§ WORK REQUIRED
Write out every line below that includes the word "showing".

-- AVAILABLE DATA follows --

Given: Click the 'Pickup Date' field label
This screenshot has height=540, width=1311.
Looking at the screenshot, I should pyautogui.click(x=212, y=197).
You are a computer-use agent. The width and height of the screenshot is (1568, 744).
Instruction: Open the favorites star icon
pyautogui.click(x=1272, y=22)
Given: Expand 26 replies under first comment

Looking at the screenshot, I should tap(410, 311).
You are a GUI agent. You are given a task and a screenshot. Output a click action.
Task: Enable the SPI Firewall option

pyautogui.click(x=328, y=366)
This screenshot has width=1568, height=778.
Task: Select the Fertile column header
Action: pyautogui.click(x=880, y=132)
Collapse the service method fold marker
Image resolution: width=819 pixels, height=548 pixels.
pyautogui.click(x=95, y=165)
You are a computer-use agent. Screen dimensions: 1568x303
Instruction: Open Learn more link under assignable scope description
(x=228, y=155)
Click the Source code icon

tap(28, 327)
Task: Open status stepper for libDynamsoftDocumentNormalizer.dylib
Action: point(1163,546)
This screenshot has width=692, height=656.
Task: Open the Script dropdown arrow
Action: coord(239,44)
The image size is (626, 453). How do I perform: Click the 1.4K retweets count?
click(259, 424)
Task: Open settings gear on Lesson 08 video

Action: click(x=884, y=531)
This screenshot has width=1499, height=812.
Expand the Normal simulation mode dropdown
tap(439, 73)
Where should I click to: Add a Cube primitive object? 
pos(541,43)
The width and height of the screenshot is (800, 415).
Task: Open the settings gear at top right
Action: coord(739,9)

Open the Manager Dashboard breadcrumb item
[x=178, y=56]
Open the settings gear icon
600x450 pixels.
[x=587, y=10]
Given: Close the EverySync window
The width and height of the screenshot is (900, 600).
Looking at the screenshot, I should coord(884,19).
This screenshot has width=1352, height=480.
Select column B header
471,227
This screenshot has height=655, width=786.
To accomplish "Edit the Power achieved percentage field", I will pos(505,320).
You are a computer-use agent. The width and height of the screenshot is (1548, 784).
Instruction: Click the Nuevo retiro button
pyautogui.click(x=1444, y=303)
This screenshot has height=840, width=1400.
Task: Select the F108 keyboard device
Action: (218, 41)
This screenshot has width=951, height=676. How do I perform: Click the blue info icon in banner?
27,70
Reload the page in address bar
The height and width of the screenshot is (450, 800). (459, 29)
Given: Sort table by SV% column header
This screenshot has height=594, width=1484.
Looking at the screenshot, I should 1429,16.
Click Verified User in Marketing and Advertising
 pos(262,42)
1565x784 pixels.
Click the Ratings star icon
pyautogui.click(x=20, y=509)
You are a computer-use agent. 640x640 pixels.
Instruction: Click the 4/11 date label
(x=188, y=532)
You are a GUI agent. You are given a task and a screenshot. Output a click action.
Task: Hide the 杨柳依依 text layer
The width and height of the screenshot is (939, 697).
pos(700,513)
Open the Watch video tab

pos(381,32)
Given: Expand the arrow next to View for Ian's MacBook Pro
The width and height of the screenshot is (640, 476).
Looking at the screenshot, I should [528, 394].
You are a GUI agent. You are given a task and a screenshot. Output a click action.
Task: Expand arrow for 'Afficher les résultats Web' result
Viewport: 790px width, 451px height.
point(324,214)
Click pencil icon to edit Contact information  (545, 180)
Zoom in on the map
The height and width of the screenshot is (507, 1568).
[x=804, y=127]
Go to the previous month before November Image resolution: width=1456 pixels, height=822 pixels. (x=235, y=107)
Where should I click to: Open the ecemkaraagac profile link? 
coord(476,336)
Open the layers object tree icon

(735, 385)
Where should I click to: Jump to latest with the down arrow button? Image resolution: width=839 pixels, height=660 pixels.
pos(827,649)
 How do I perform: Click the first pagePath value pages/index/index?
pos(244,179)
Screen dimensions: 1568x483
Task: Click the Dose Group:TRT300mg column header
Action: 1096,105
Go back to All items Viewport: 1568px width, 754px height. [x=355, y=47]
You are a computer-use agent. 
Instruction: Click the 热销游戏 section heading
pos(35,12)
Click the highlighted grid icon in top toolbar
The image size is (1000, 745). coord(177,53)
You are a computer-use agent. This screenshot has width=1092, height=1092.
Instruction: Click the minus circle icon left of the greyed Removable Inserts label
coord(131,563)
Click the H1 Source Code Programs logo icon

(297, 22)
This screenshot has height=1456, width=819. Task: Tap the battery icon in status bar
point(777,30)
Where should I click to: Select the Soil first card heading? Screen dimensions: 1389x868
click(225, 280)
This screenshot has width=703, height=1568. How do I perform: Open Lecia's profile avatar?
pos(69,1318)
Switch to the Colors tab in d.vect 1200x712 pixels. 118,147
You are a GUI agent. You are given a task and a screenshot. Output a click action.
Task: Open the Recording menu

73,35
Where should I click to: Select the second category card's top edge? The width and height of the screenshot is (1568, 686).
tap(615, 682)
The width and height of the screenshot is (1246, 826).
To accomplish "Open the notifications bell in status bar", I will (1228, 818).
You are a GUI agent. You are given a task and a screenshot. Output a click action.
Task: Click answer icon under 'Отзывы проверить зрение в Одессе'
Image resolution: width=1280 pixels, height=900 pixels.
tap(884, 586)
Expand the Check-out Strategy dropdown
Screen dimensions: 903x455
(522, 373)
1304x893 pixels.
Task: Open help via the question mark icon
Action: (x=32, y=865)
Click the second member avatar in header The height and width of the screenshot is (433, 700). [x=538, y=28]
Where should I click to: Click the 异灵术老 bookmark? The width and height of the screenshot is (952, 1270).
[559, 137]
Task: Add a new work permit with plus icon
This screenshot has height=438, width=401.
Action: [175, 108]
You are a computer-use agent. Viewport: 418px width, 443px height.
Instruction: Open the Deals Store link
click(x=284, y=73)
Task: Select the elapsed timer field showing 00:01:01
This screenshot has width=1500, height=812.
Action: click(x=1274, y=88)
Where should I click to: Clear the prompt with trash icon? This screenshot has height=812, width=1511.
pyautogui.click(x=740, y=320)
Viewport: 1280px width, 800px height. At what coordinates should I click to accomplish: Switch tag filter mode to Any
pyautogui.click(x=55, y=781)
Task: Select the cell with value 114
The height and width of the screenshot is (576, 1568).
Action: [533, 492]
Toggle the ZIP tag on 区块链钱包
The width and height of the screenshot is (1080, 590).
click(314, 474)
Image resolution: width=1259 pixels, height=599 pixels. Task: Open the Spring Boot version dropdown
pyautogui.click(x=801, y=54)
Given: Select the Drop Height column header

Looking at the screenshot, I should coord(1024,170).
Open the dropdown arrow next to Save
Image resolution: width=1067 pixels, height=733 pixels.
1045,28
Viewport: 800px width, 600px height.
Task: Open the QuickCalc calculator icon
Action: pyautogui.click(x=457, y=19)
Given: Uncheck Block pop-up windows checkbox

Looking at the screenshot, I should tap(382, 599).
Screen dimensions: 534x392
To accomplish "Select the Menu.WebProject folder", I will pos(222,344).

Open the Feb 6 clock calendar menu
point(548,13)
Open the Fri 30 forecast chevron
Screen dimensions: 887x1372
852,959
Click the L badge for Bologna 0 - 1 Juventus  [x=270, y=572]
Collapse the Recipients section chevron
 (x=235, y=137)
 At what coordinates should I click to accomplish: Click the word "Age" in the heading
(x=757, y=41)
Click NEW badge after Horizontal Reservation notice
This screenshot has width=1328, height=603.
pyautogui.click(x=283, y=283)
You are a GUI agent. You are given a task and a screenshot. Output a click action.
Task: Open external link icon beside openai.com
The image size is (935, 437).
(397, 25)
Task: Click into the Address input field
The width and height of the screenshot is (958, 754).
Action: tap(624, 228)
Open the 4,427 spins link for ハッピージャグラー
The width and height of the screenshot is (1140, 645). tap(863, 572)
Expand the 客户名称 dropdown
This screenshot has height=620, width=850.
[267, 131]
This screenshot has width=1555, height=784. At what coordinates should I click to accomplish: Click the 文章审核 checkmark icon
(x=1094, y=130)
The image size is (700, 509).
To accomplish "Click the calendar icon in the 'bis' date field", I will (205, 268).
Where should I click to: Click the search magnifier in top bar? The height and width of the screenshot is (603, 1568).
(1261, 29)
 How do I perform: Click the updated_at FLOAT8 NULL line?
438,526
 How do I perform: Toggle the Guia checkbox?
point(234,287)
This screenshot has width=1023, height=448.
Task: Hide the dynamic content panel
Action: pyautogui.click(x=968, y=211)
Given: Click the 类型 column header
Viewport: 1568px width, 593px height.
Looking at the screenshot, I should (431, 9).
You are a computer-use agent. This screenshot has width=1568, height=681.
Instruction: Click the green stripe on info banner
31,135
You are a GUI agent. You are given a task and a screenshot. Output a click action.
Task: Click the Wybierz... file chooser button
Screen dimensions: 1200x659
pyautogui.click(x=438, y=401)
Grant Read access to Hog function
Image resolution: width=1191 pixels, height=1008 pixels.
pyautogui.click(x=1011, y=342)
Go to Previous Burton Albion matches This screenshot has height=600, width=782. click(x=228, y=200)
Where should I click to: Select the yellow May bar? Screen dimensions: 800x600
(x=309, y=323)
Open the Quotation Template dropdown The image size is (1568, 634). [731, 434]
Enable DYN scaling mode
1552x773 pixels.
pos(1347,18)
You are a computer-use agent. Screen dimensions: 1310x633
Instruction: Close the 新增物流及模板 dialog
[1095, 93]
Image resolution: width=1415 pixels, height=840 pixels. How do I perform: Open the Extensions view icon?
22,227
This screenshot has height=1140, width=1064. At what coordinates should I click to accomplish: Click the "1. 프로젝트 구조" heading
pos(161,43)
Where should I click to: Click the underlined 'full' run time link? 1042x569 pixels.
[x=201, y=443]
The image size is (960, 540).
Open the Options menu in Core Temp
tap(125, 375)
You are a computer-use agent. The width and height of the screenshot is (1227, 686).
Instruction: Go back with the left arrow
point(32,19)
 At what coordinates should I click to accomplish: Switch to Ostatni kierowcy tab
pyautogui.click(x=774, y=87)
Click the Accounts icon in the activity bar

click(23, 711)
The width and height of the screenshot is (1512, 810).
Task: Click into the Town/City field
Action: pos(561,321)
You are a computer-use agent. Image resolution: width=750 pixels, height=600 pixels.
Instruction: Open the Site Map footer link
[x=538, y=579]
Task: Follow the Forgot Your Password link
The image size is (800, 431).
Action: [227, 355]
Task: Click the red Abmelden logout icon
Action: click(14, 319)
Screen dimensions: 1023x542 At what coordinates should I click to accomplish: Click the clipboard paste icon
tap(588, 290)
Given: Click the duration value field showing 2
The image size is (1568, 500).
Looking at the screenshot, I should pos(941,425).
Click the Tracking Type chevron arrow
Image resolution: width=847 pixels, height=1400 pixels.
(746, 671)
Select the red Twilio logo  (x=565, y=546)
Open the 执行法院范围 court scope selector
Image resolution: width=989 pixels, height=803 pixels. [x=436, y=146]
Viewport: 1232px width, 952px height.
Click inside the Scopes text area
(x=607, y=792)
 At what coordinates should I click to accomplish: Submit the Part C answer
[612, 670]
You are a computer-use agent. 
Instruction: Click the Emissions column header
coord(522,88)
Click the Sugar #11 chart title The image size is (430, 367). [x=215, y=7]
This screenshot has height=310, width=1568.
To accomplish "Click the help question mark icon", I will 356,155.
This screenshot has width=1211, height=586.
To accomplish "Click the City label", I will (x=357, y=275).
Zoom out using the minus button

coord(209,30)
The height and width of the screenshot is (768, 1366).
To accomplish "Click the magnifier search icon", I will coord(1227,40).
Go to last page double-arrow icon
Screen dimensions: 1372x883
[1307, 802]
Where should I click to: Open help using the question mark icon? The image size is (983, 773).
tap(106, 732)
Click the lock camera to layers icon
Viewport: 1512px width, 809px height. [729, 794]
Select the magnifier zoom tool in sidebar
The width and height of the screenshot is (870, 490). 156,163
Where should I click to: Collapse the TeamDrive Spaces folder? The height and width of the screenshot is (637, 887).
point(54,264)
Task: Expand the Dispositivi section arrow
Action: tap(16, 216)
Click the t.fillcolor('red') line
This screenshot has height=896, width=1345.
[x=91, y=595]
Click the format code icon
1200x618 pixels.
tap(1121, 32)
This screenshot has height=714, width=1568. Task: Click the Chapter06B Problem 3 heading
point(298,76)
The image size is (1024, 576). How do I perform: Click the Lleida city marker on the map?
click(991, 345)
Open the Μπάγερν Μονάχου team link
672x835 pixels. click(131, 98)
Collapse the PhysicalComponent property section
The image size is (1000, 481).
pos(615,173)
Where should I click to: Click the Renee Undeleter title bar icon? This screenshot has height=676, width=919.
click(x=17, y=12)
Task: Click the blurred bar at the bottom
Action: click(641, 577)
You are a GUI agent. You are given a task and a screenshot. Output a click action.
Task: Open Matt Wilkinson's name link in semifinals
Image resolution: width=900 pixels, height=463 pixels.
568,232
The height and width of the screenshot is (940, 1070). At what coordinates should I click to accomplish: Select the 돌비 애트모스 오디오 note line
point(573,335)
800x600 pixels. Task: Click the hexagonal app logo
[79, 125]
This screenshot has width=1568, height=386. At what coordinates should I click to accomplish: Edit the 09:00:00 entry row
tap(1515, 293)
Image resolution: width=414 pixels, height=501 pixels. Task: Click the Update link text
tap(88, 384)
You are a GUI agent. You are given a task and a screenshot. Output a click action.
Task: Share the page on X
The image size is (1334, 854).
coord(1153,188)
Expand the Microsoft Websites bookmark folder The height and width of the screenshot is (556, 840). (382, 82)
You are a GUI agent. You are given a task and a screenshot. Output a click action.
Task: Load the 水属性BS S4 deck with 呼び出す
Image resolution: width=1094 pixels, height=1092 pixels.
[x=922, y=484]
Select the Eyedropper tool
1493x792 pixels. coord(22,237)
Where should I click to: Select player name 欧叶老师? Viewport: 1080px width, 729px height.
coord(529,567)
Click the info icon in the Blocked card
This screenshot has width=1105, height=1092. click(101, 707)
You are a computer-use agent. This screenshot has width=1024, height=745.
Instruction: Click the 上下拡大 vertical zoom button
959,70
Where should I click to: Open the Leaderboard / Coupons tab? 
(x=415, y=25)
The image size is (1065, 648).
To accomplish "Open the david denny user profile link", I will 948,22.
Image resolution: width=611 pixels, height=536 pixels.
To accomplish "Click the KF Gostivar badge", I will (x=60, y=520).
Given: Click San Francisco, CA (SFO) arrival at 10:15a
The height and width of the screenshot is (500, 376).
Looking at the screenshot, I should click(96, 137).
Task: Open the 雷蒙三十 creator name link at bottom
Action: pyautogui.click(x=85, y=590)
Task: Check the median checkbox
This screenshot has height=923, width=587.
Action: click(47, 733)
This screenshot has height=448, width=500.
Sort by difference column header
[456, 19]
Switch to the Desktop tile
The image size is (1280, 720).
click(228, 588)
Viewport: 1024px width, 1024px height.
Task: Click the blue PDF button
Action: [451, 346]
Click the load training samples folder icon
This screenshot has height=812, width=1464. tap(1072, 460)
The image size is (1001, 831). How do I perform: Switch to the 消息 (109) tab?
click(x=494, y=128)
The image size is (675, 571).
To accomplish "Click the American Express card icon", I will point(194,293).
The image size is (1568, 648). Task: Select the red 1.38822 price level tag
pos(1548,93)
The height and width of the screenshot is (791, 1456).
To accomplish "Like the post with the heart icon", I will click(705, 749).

-- AVAILABLE DATA concluded --

§ RESPONSE AREA
Task: Select the elapsed timer field showing 00:01:01
Given: Click the duration value field showing 2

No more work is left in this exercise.